***** Provided data
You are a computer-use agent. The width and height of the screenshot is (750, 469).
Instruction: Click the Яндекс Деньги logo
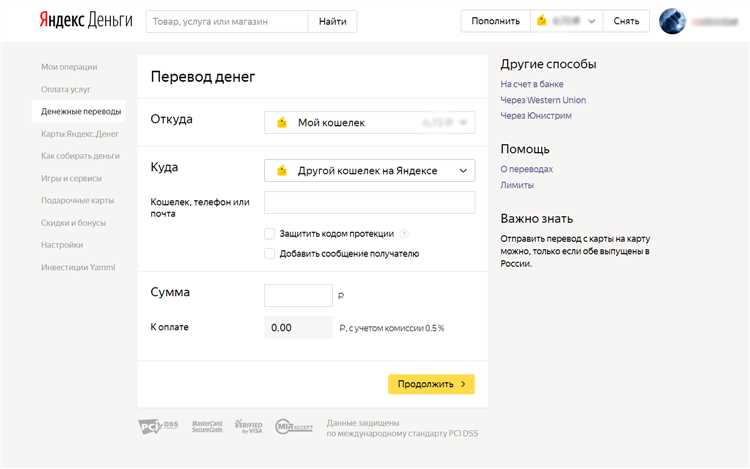click(86, 20)
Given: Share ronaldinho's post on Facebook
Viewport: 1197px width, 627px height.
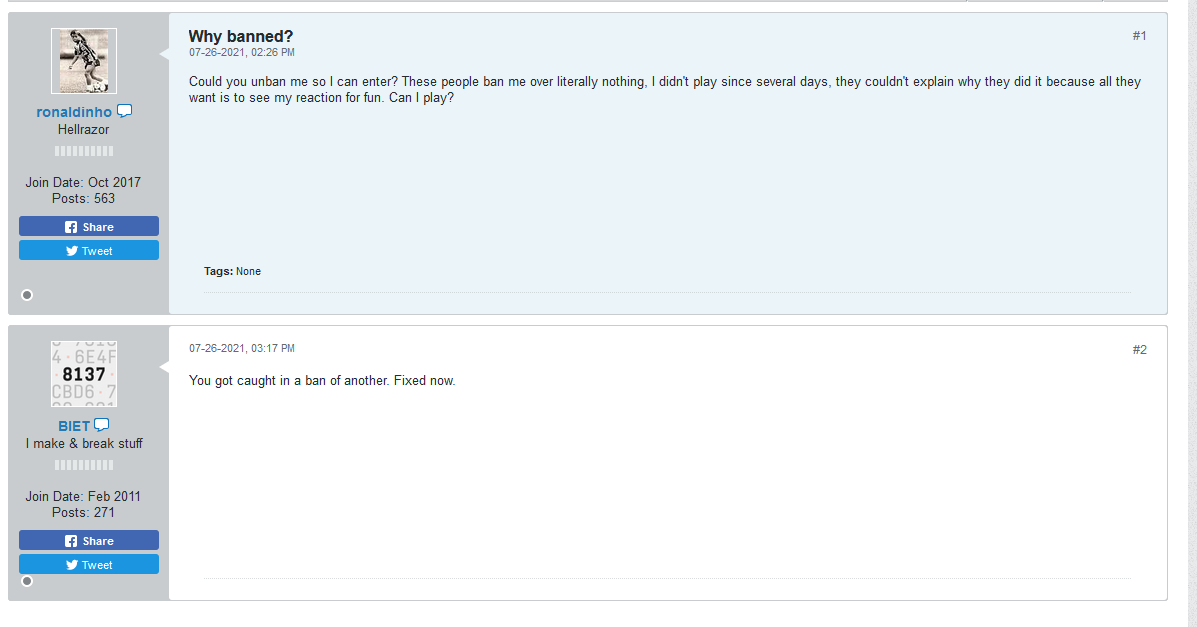Looking at the screenshot, I should coord(89,227).

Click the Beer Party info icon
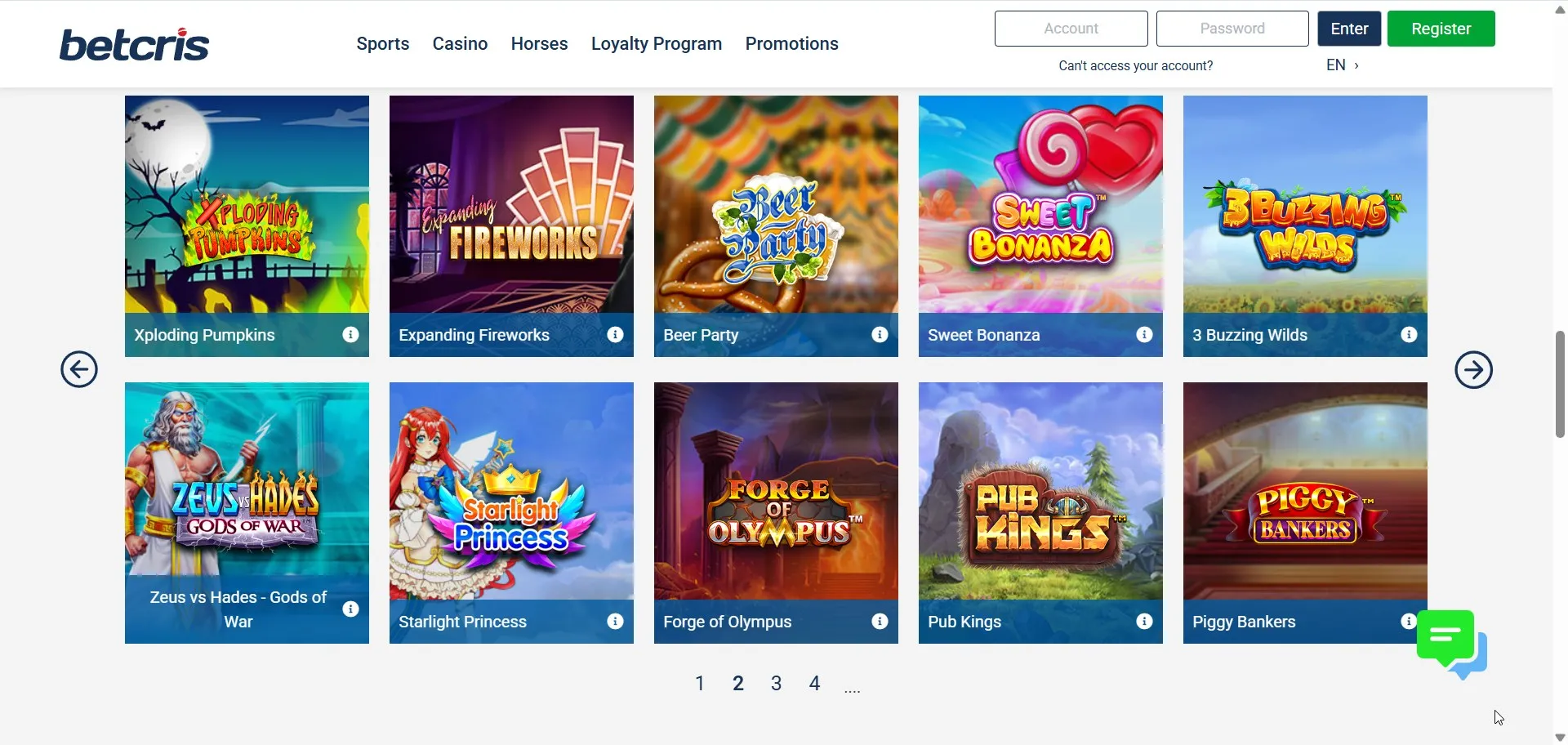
**********
▸ Required work
Copy the whole of the material above exactly, and exclude every picture.

▸ Problem solution
You are a computer-use agent. The width and height of the screenshot is (750, 469).
Instruction: Click the Яндекс Деньги logo
click(86, 20)
Given: Share ronaldinho's post on Facebook
Viewport: 1197px width, 627px height.
Looking at the screenshot, I should coord(89,227).

Click the Beer Party info icon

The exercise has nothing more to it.